Energizer’s vanadium hunt at Green Giant

Energizer Resources personnel logging vanadium samples during a trenching program at the Green Giant vanadium project in Madagascar.Energizer Resources personnel logging vanadium samples during a trenching program at the Green Giant vanadium project in Madagascar.

Energizer Resources (EGZ-V) continues to get promising results from its Green Giant vanadium project in Madagascar as market curiosity about the metal grows.

The Toronto-based company released results from X-ray fluorescence (XRF) tests done on the latest round of drill holes and says the results confirm continued vanadium mineralization in and along the main trend.

Highlights from five separate holes include: 0.70% V2O5 over 63 metres, 0.55% V2O5 over 84 metres, 0.58% V2O5 over 54 metres, 0.56% V2O5 over 69 metres and 0.76% V2O5 over 9 metres.

So far this year, the company drilled 6,779 metres and in total has drilled more than 19,000 metres at Green Giant.

Assays from the core are due in the coming months after which Energizer will look to beef up its current indicated resource of 21.74 million tonnes V2O5 and inferred resource of 4.15 million tonnes V2O5.

→ **Listed records**:
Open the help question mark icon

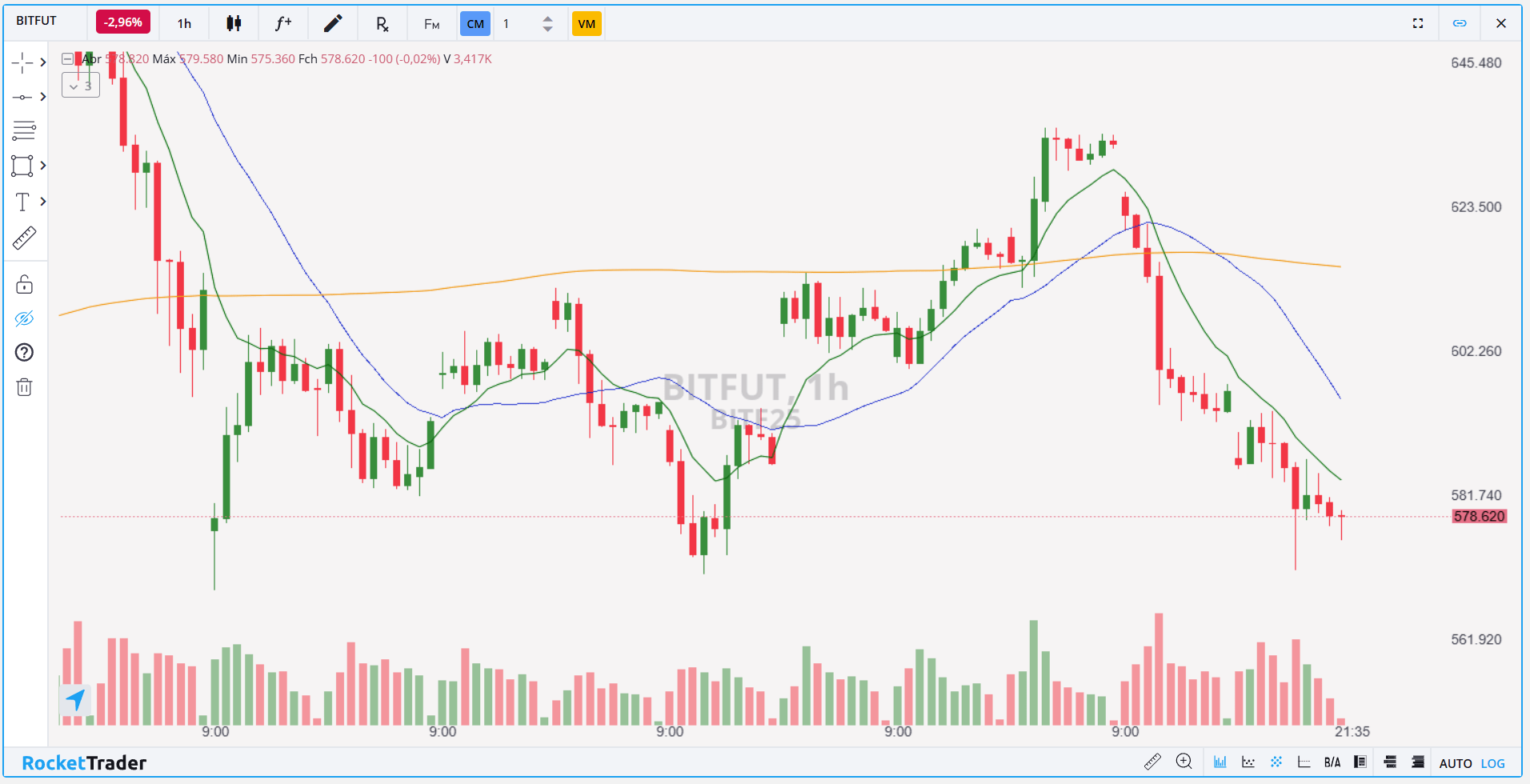click(x=24, y=352)
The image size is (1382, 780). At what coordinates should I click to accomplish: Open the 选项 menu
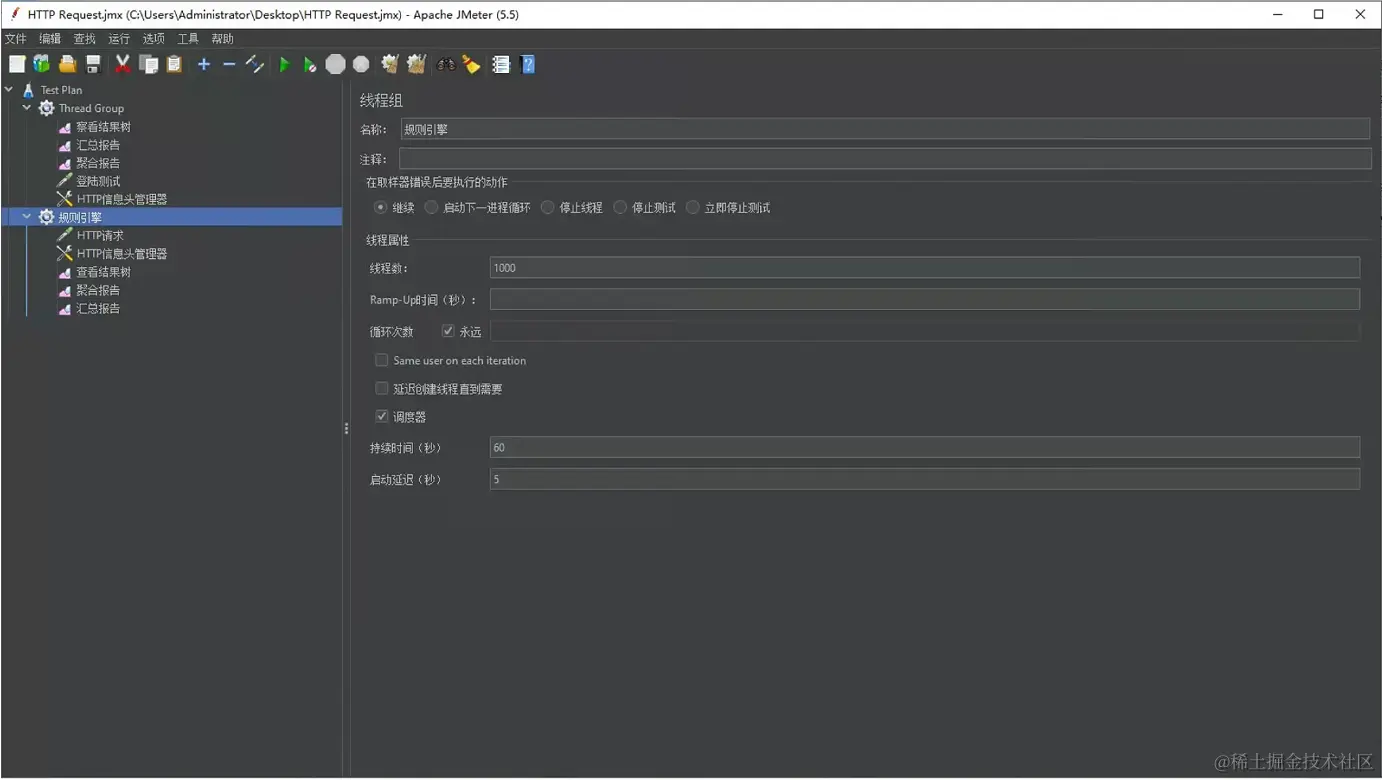153,39
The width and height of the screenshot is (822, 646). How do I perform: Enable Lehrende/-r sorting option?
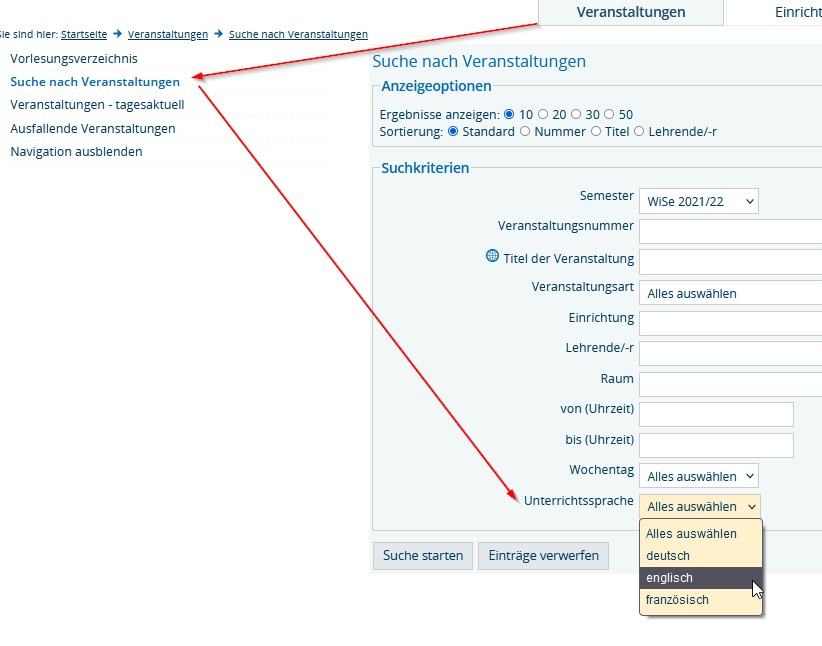(640, 131)
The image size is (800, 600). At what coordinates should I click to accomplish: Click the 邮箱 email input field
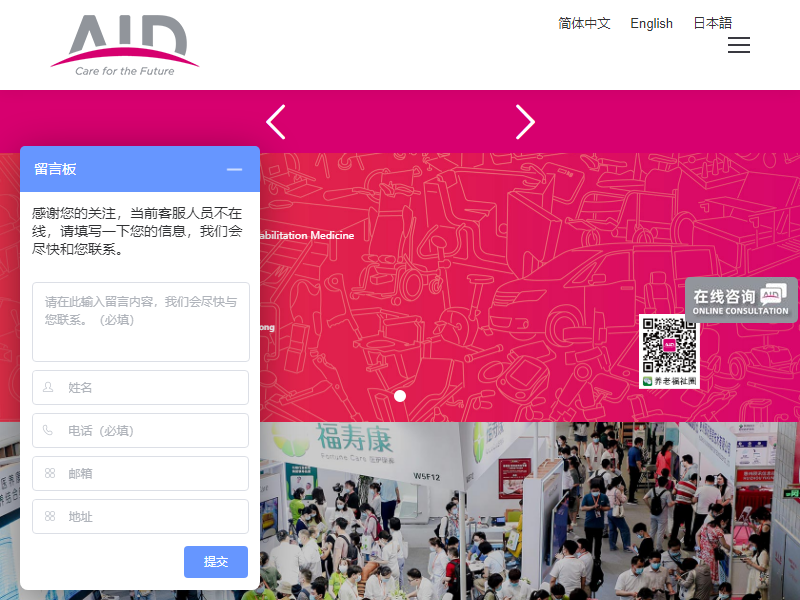[x=141, y=473]
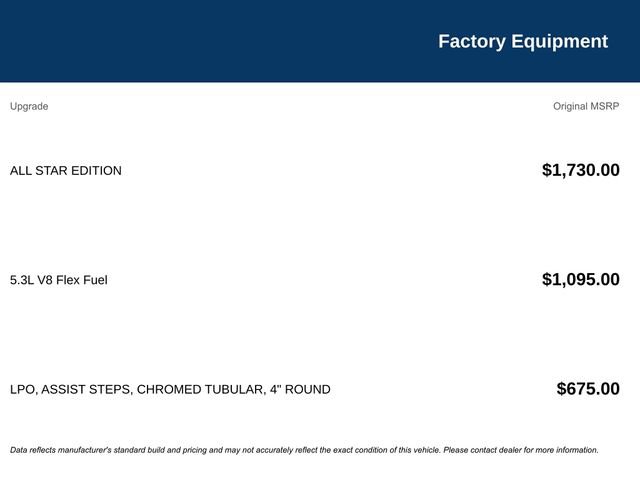Click the '4" ROUND' text in the last row
The image size is (640, 480).
coord(300,389)
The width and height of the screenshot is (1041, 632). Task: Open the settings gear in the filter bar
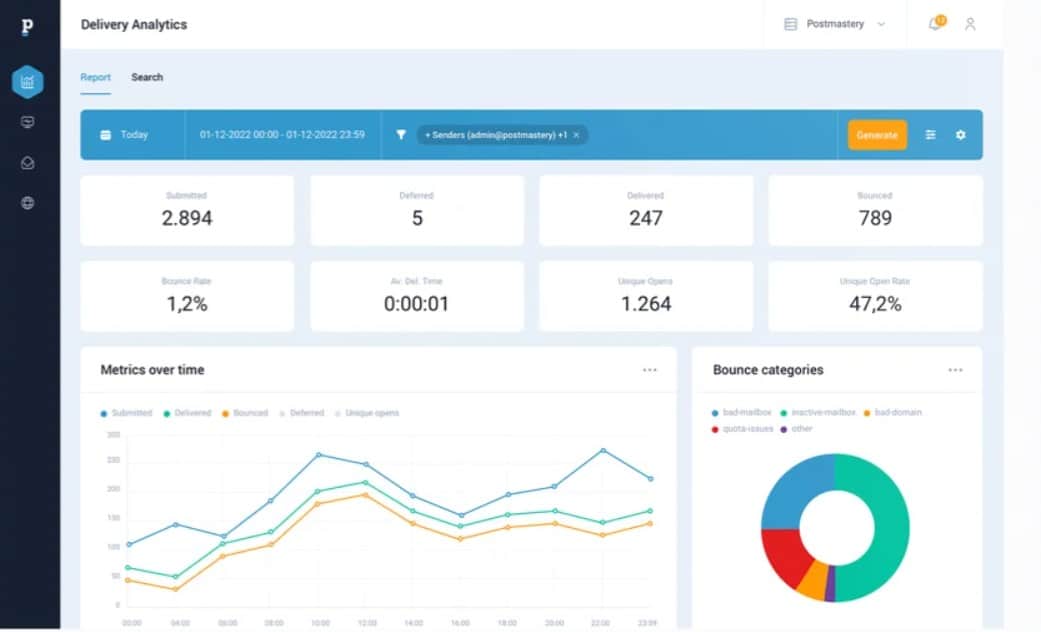click(961, 135)
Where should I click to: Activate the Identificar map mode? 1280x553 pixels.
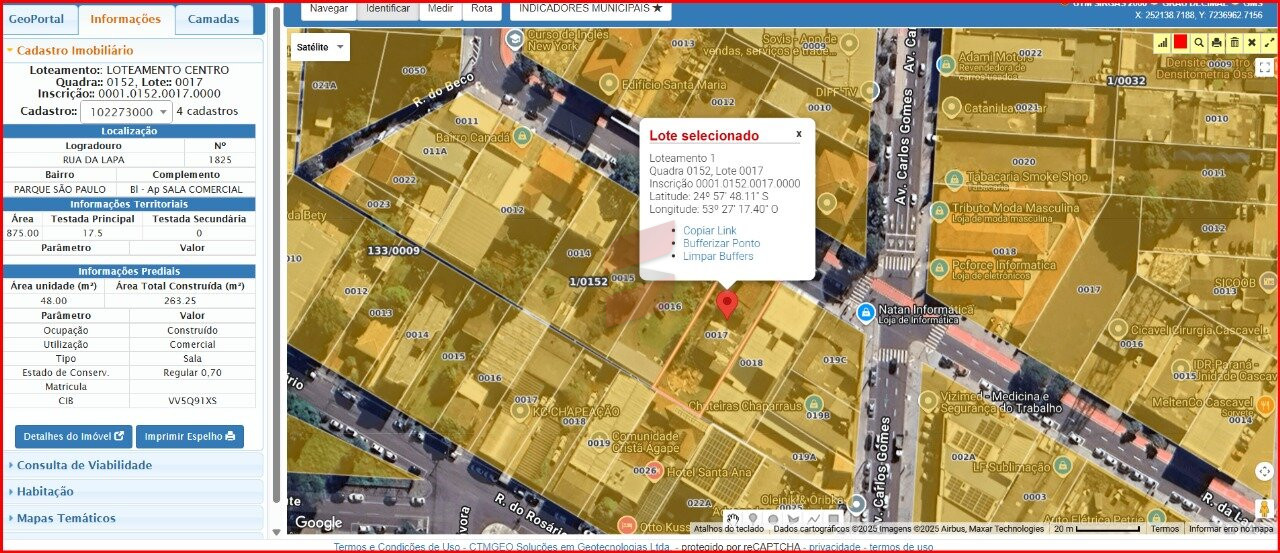click(x=387, y=8)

→ **What to produce**: According to the article on the Green Giant vanadium project, how many metres had Energizer Resources drilled so far this year?

→ **Written response**: 6,779 metres